The solutions are to either cut services, raise revenues or a combination of both.
On the positive side, there are a number of viable options: The General Fund has $12 million in the bank, and Elmhurst has an extremely high credit rating from the municipal bond rating agencies.

However, some aldermen are so desperate to balance the budget in the name of the taxpayer that despite viable and reasonable options, they are seeking revenue gains in the wrong place — by adding to the cost of health care. These aldermen are wielding excessive use of their official position to obtain a fee from Elmhurst Memorial Hospital.

They are demanding that the hospital pay for a small strip of street to be vacated by the city.

Requiring payment for a vacation from a public benefit, nonprofit institution is virtually unknown in Elmhurst history. The land in question is unused land the city never paid a dime for, land that is an essential part of the proposed new healthcare campus.

The hospital cannot be built without it. What choice does the hospital have? Pay up, or else these six aldermen will bring the new hospital to a halt.

There is a national health care crisis; costs are spiraling out of control. Anything government does that adds cost to health care adds to the financial burden of every American who pays for health care services.

Any amount of money the hospital is charged for this strip of unused street will inevitably be passed on to the most vulnerable of citizens, those dealing with illnesses and injuries who have no choice but to pay yet even more for health care because of a bad policy decision made by our local government in a misguided attempt to balance a budget.

These six aldermen have become so hungry for money that they would hold a proverbial gun to the head of a charitable nonprofit institution, a new state-of-the-art medical facility that will potentially benefit every one of our 43,000 residents.

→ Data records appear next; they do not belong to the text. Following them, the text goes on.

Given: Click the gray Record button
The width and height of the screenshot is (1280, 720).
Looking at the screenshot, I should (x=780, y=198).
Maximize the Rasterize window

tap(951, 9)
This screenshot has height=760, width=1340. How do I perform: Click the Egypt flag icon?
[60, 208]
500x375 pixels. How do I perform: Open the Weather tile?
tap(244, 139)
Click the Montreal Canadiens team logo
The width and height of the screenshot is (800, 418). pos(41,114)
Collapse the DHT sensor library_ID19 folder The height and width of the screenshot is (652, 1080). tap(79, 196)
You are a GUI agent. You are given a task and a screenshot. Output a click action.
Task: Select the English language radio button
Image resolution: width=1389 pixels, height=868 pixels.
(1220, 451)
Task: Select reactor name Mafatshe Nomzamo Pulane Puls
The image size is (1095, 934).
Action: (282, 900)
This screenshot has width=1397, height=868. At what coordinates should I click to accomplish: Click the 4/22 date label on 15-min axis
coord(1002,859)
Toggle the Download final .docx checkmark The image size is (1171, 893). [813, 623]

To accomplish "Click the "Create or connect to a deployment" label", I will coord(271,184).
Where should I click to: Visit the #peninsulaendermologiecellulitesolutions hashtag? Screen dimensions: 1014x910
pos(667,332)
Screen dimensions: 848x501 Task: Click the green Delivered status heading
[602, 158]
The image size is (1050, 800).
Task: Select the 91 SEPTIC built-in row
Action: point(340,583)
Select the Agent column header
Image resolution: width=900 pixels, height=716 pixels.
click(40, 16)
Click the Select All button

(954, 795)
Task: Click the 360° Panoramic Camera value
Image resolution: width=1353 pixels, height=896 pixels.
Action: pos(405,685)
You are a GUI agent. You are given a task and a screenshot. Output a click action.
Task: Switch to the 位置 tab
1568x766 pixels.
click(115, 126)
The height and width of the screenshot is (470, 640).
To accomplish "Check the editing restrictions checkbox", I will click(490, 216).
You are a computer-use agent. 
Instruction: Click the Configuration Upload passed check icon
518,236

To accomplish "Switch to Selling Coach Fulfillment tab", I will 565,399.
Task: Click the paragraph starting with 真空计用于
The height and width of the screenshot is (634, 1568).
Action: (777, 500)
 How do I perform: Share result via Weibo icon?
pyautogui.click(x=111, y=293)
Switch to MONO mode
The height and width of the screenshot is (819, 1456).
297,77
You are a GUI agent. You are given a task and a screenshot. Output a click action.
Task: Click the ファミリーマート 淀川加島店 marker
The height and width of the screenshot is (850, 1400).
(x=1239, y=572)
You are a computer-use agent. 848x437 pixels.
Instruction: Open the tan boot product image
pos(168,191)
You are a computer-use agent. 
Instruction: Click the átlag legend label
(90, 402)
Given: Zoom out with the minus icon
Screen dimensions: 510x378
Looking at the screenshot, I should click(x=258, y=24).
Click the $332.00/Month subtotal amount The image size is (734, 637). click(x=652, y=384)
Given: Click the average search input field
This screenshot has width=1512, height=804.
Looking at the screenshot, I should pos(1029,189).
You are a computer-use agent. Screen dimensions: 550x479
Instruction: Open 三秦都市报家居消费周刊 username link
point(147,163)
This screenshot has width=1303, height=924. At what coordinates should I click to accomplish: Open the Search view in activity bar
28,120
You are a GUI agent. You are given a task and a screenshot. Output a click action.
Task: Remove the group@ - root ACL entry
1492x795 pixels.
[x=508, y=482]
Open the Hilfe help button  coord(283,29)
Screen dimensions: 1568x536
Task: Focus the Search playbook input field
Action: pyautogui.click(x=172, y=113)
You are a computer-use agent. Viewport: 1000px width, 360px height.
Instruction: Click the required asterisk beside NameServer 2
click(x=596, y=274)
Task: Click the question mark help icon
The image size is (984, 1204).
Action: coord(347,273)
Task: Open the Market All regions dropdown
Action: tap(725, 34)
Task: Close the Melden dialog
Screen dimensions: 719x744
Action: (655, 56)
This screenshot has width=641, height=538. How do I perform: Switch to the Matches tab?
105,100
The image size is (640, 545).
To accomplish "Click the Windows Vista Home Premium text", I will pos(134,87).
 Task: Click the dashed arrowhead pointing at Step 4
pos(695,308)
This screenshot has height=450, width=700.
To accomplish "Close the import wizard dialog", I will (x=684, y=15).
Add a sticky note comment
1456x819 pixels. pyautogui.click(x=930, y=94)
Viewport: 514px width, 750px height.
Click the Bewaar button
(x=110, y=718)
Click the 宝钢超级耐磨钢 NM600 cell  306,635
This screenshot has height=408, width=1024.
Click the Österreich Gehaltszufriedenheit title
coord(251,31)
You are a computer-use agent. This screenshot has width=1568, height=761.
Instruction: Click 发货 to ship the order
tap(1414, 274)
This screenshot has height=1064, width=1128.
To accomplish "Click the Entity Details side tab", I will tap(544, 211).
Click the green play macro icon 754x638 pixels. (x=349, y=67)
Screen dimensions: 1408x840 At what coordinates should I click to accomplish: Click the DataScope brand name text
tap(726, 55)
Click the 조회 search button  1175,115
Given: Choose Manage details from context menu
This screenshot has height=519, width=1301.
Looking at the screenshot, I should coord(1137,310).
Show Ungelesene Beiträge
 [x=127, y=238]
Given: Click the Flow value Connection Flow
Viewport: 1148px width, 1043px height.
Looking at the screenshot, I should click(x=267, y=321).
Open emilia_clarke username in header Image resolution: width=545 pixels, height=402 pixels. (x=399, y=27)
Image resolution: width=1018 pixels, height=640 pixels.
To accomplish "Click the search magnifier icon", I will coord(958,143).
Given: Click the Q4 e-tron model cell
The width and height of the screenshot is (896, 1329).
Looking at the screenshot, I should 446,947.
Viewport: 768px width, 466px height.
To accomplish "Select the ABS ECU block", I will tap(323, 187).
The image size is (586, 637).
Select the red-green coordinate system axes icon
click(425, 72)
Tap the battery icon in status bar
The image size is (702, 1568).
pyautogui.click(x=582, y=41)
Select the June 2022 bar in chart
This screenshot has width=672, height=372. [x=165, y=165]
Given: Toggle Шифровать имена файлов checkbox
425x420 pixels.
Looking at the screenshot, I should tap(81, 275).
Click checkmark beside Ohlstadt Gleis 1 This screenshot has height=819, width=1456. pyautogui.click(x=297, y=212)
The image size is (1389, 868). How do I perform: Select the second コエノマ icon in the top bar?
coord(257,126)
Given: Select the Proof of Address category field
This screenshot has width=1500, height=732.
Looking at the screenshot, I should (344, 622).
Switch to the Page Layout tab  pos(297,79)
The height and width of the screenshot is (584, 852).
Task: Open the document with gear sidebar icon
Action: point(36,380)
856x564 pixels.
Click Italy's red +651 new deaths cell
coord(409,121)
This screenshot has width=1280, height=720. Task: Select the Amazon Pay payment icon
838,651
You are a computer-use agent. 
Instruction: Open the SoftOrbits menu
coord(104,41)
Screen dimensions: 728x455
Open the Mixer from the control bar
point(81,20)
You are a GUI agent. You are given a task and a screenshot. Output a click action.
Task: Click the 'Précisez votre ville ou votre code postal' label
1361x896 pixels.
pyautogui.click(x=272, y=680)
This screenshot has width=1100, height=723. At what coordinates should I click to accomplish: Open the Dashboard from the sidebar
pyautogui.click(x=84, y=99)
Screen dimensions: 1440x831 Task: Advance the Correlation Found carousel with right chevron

Elmhurst Memorial Hospital annually donates tens of millions in charitable care to our community, more than $73 million last year alone, and yet these aldermen demand more money or threaten to halt the construction of this desperately needed medical facility.

This new hospital will generate $1.4 million every year in new tax revenue for decades to come — is this not enough? Furthermore, five of these aldermen had previously voted to sustain and accept the vacation of the land in question at no charge — a good faith agreement they refused to honor when they recently voted down approving the ordinance itself.

As a responsible community where “character counts,” we need to ask ourselves if this is the kind of ruthless profit-at-any-cost policy we should embrace. Aldermen Moriarty, Bram, Shea, Lomnicki, Szczepaniak and Gutenkauf, I ask you to reconsider your position on needlessly adding yet more cost to health care.

Alderman Gutenkauf, is it not you who expressed concern over the loss of our humanity or does humanity not count when profit is involved?